# DocsGPT

In [2]:
import os
import chromadb
import tiktoken
import subprocess
from langchain.document_loaders import TextLoader
from langchain.indexes import VectorstoreIndexCreator

DATA_DIR = './data'

## Load the data

In [3]:
# Clone the Kubecost "Docs" repo
repository_url = 'https://github.com/kubecost/docs.git'
target_directory = DATA_DIR + '/docs'

if os.path.exists(target_directory):
    print(f"Directory '{target_directory}' already exists. Performing git pull instead.")
    subprocess.run(['cd', target_directory], shell=True)
    subprocess.run(['git', 'pull'], cwd=target_directory)
else:
    subprocess.run(['git', 'clone', '-q', repository_url, target_directory])
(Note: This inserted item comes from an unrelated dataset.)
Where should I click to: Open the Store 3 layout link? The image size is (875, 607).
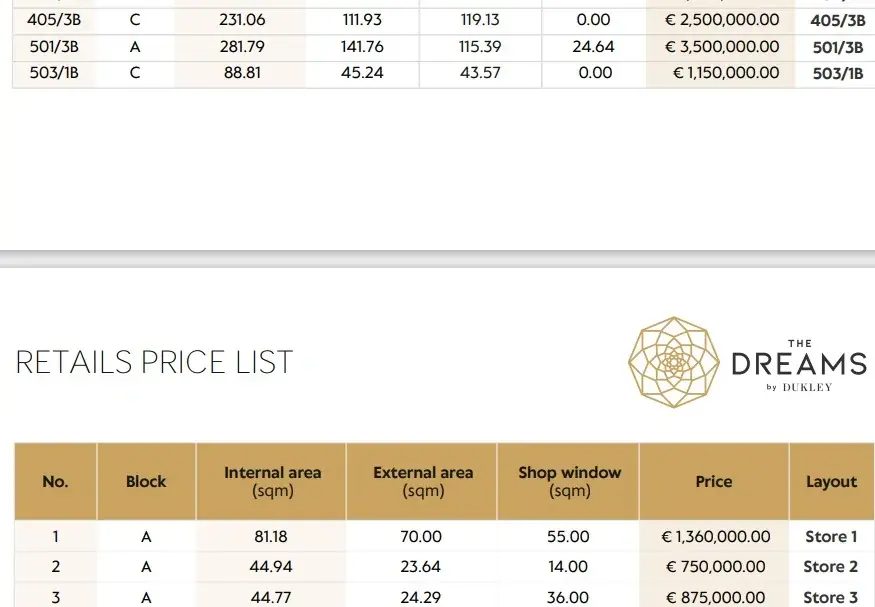(831, 597)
Directory './data/docs' already exists. Performing git pull instead.
Already up to date.


In [4]:
loaders = []

# Recursively load all ".md" and ".txt" files from DATA_DIR
for root, dirs, files in os.walk(DATA_DIR):
    for file in files:
        file_path = os.path.join(root, file)
        if ".md" in file_path or ".txt" in file_path:
            print(file_path)
            loaders.append(TextLoader(file_path, encoding='utf8'))

./data/state_of_the_union.txt
./data/docs/http-profiling.md
./data/docs/storage.md
./data/docs/contactus.md
./data/docs/assets.md
./data/docs/secondary-clusters.md
./data/docs/api-request-right-sizing-v2.md
./data/docs/prometheus.md
./data/docs/api-request-right-sizing.md
./data/docs/allocation.md
./data/docs/user-metrics.md
./data/docs/architecture.md
./data/docs/node-pricing.md
./data/docs/asset-diff.md
./data/docs/kubecost-cloud-architecture.md
./data/docs/long-term-storage-aws.md
./data/docs/ksm-metrics.md
./data/docs/savings.md
./data/docs/federated-etl.md
./data/docs/long-term-storage.md
./data/docs/cost-model-deprecated.md
./data/docs/csv-pricing.md
./data/docs/add-key.md
./data/docs/install-on-plural.md
./data/docs/resource-consumption.md
./data/docs/saved-reports.md
./data/docs/open-source-deps.md
./data/docs/custom-grafana.md
./data/docs/SUMMARY.md
./data/docs/sharing-etl-backups.md
./data/docs/troubleshoot-install.md
./data/docs/user-management.md
./data/docs/audit-api.md
./

## Create a vectorstore index

In [5]:
index = VectorstoreIndexCreator().from_loaders(loaders)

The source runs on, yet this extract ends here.